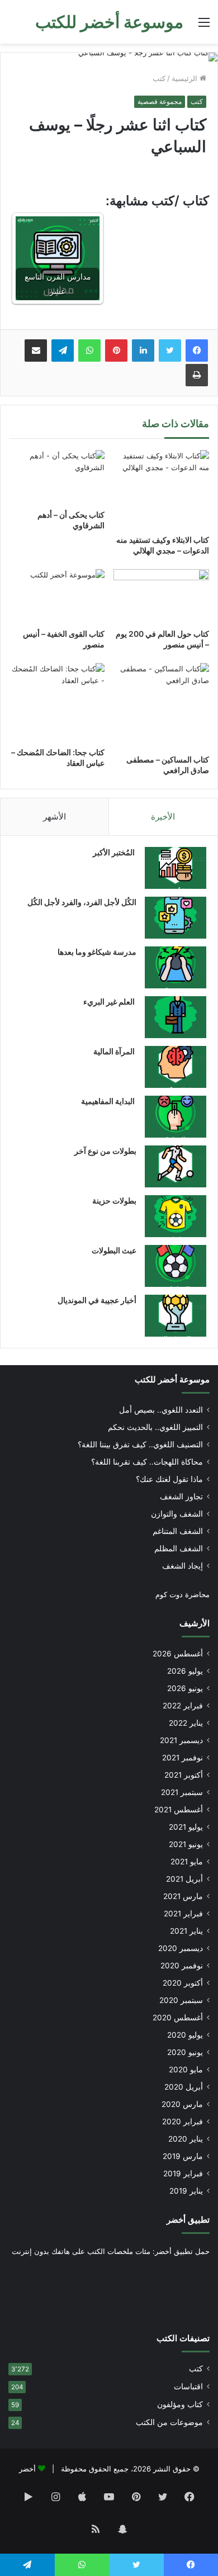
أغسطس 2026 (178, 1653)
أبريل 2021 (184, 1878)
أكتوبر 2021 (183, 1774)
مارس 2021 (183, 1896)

--

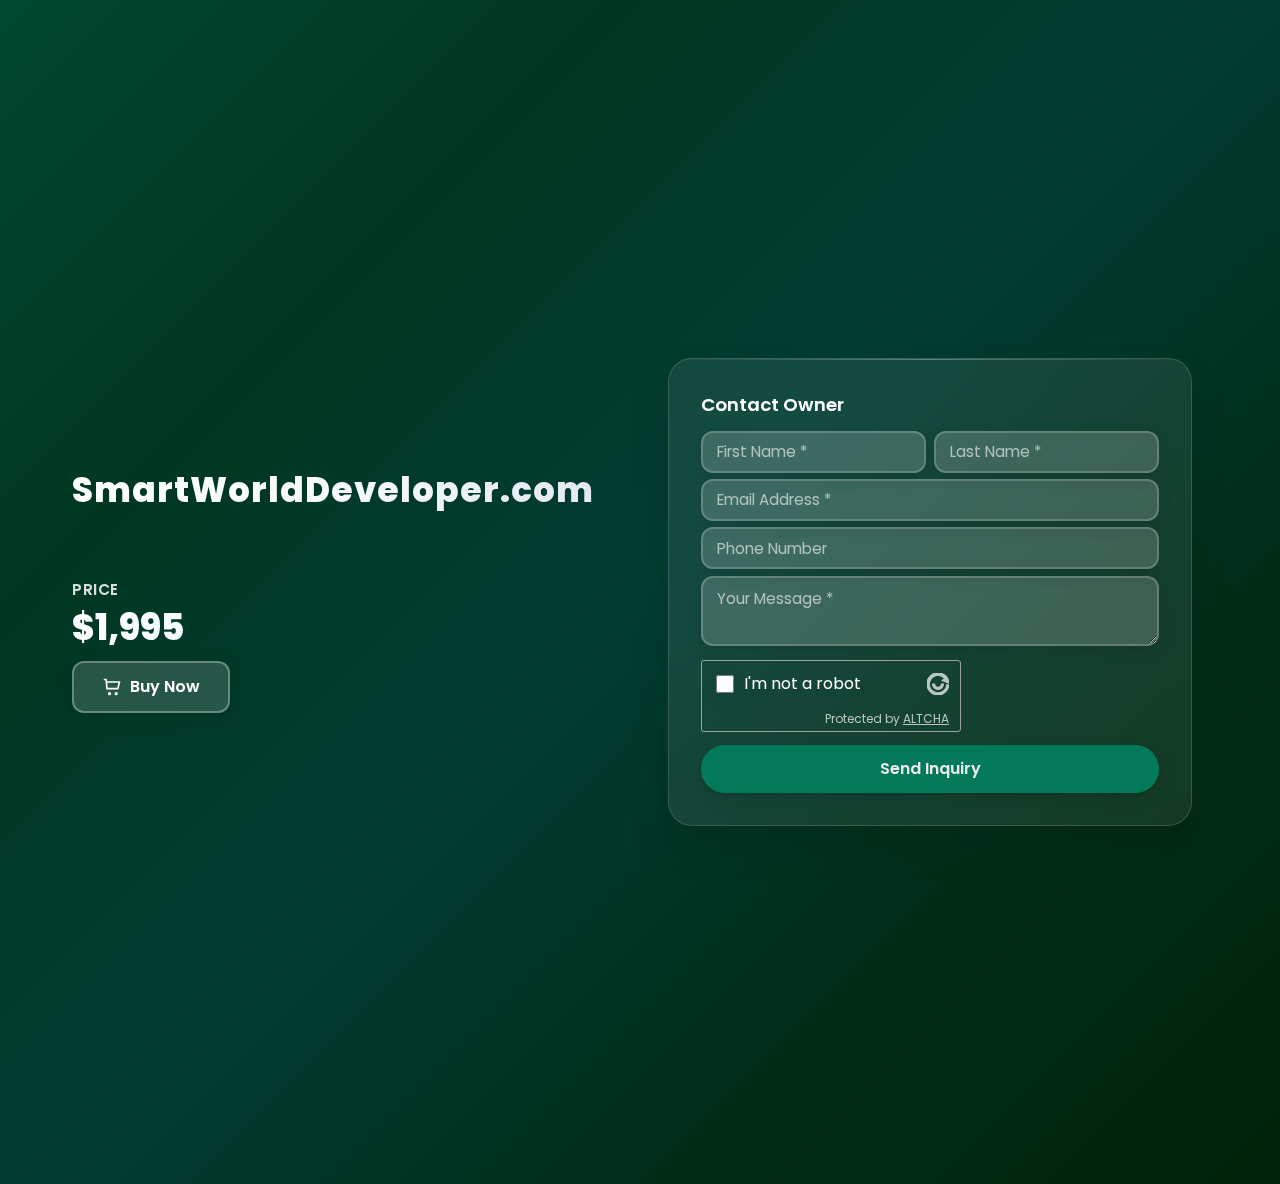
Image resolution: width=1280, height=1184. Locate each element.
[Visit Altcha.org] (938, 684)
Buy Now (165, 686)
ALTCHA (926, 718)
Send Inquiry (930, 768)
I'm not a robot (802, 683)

__Exercise__: Working from the data above, extract solely the lines from the one containing "[Visit Altcha.org] (938, 684)" through the one containing "I'm not a robot (802, 683)", exactly as they appear, both included.

__Reply__:
[Visit Altcha.org] (938, 684)
Buy Now (165, 686)
ALTCHA (926, 718)
Send Inquiry (930, 768)
I'm not a robot (802, 683)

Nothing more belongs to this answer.